Stream Store Amazon Store Builder

Update October 28th, 2016: I finally got a partial refund but it wasn’t easy.

Since Ariel Sanders (Stream Store developer) did not honour my refund request on October 6th, I was forced to open a PayPal dispute to recover my funds. Within minutes of me opening it, Sanders had responded (within the PayPal dispute) saying I was seeking a refund after the 30-day money-back period had expired. If only he’d dealt with support issues as quickly.

Indeed, I did open the dispute 3 days after the refund period had expired (but my original refund request had been on Oct. 6th). I asked for a refund for the base product and the three upsells. PayPal then created a case for each item separately. I don’t believe they should have done that as this thing was a package deal.

However, in my submission to PayPal, I did describe how I had originally requested a refund on Oct. 6th via email after Sanders’ Support Desk wouldn’t open new tickets, and that this refund request was well within the refund period. Initially, PayPal only provided a text box where I could describe my claim.

After seeing Sanders’ response in PayPal, I emailed him again directly, reminding him that I had sought a refund on October 6th. Again, he completely ignored me.

Within a couple of days, PayPal had decided against me in two of the 4 open cases. I then received an email from them asking for additional evidence to support my claim for the remaining two cases. I replied and attached 5 documents and screengrabs supporting my claim. I got a response saying they couldn’t accept email attachments and they gave me a hidden link to upload the files. After I’d done that, I checked the case files and found that none of the uploaded documents were attached to them but now there was a new link on each file to add documentation to them. That link did not appear on the original case files so I was unable to provide supporting evidence initially. That’s why the cases were decided against me. Using that link, I uploaded the documentation to the two remaining cases.
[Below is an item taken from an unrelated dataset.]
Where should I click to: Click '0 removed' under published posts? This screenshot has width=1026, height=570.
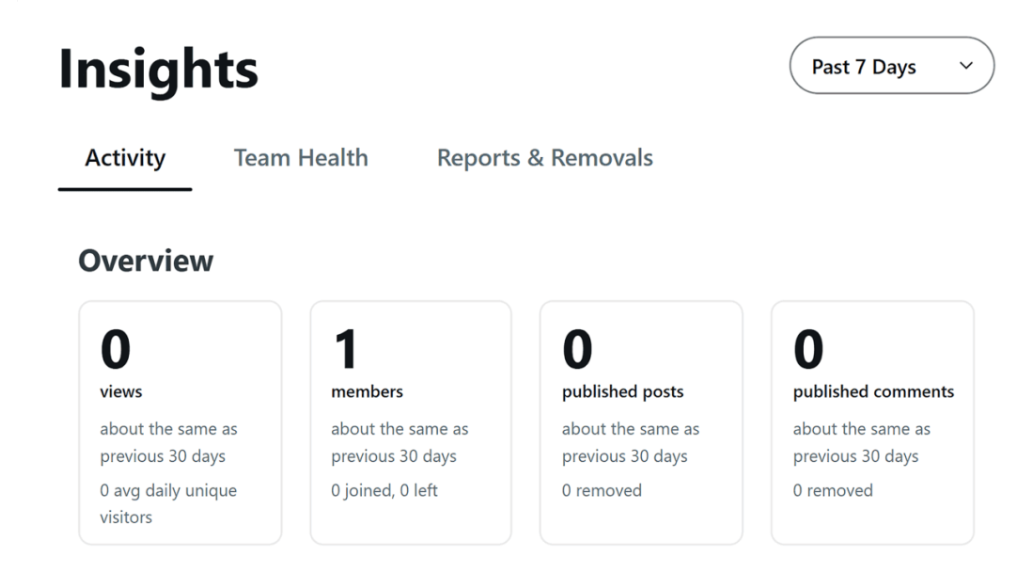tap(601, 491)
However, once PayPal rule on a case, that verdict is set in stone. Keep that in mind as you read the rest of this story…

The documentation I provided included a screenshot of my original refund request to Sanders – since it was sent via Gmail, it also showed Sanders’ email address as being correct (i.e. the email wasn’t bounced) along with his photo. Hard to dispute that that email had not been sent. Other evidence included the support ticket conversation showing multiple times his software broke, screenshots of the broken test site and the URL of the test site so that PayPal could review the site for themselves.

And today, Oct. 28th, PayPal decided in my favour for the remaining two dispute cases. These two cases got me two thirds of my money back.
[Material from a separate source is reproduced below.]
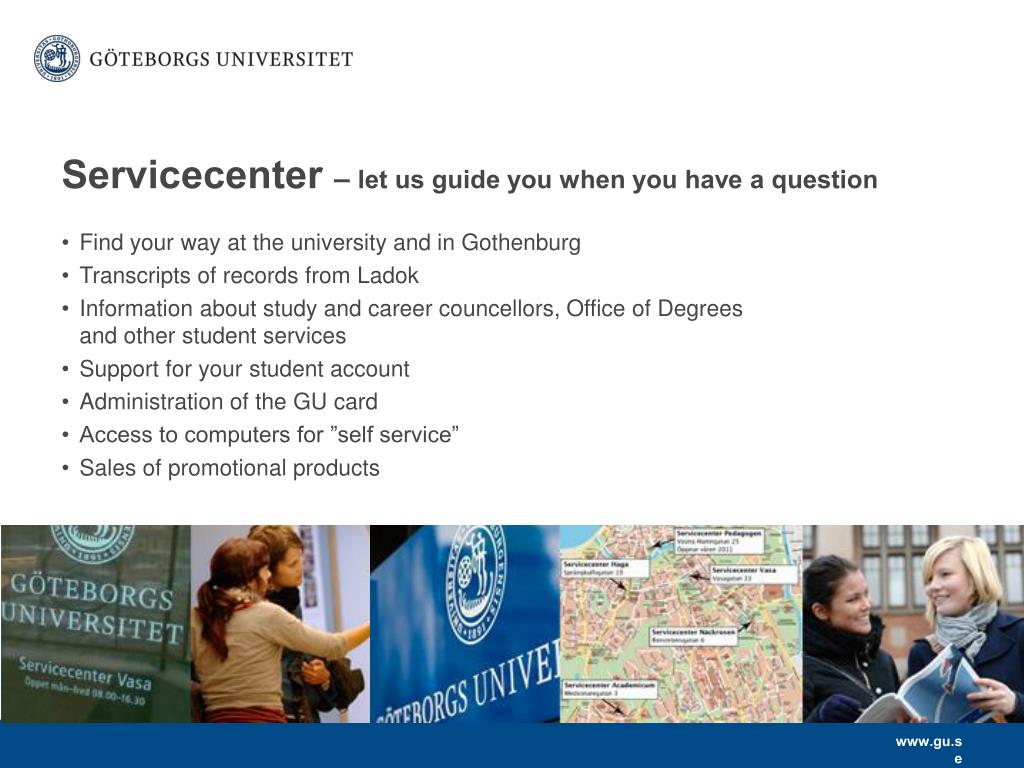Follow the www.gu.se link in footer
This screenshot has width=1024, height=768.
[929, 749]
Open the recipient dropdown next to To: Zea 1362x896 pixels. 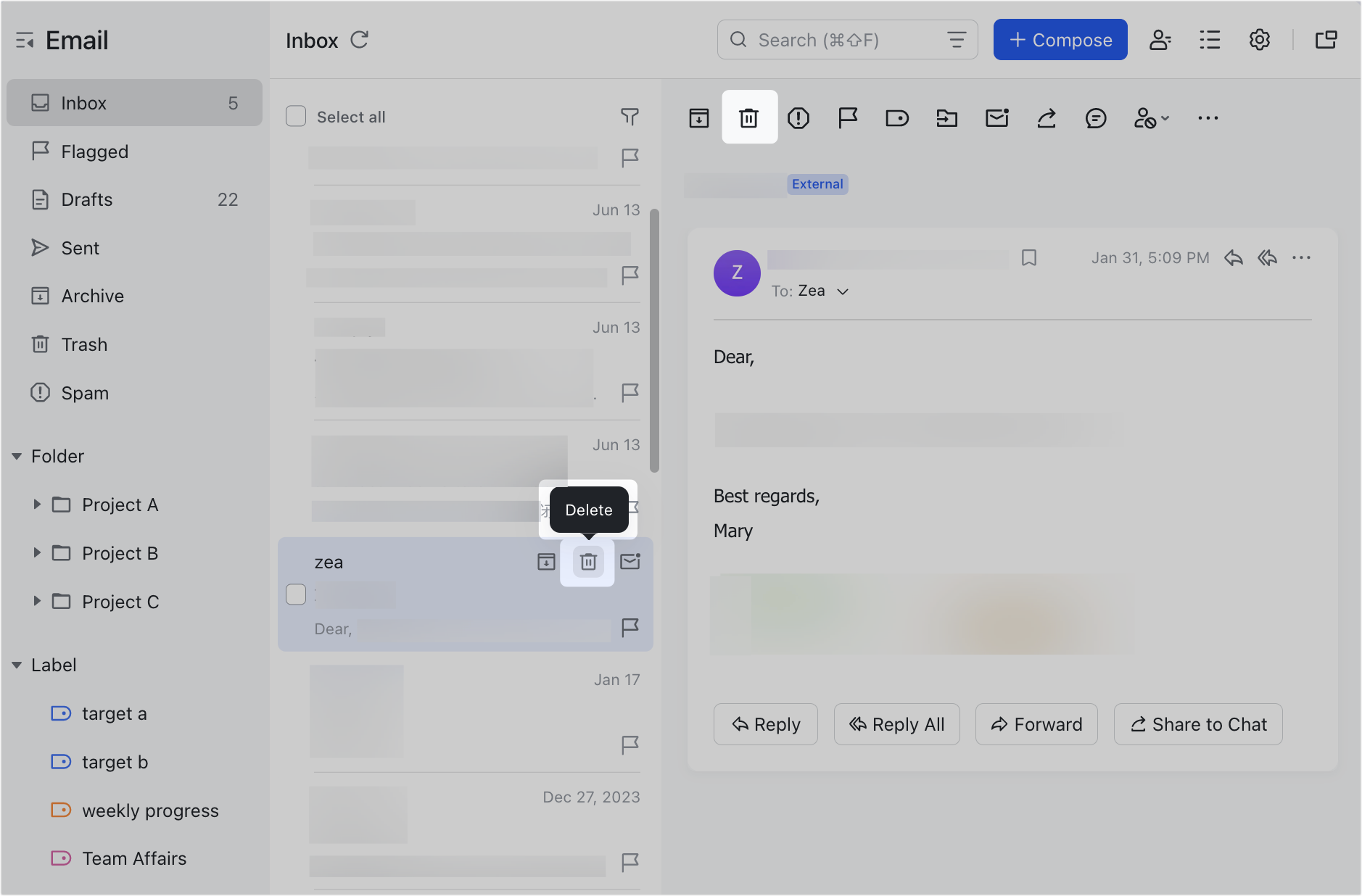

PayPal do not offer an appeal process and they will not reverse decision already made. The fact that they decided in my favour in two of the cases once I was given the opportunity to provide evidence supporting my claim should, to my mind, mean that they should reverse the ruling on the previous two cases. After all, they are all part of the one package. It seems ludicrous that they have decided both in my favour and against me FOR THE SAME PRODUCT!

PayPal’s dispute process is a complete mess. They break single cases into multiple parts and rule on those individually leading to a mixed bag of rulings. They don’t provide the ability to furnish supporting evidence from the outset. And followup communications come via email from their Compliance Dept and not through the dispute case pages within PayPal itself as you’d expect. In addition, the Compliance Dept won’t accept email attachments and you’re directed to another page to upload documents which then are not attached to the cases in question. You have to upload the documents again via a link (which then “magically” appears) on the case pages .

Consistency and good organization are not terms PayPal understands apparently.

Nevertheless, I was able to claw back the lion’s share of the money I spent purchasing Stream Store and its upsells.

What I’ve learned from Ariel Sanders’ behaviour is never to do business with him again. That would be a fool’s errand.

My advice, coming out of all this, is that you steer well clear of Stream Store and never buy any products from Sanders. It’s not that Stream Store was buggy that annoys me. It’s his handling of the entire situation.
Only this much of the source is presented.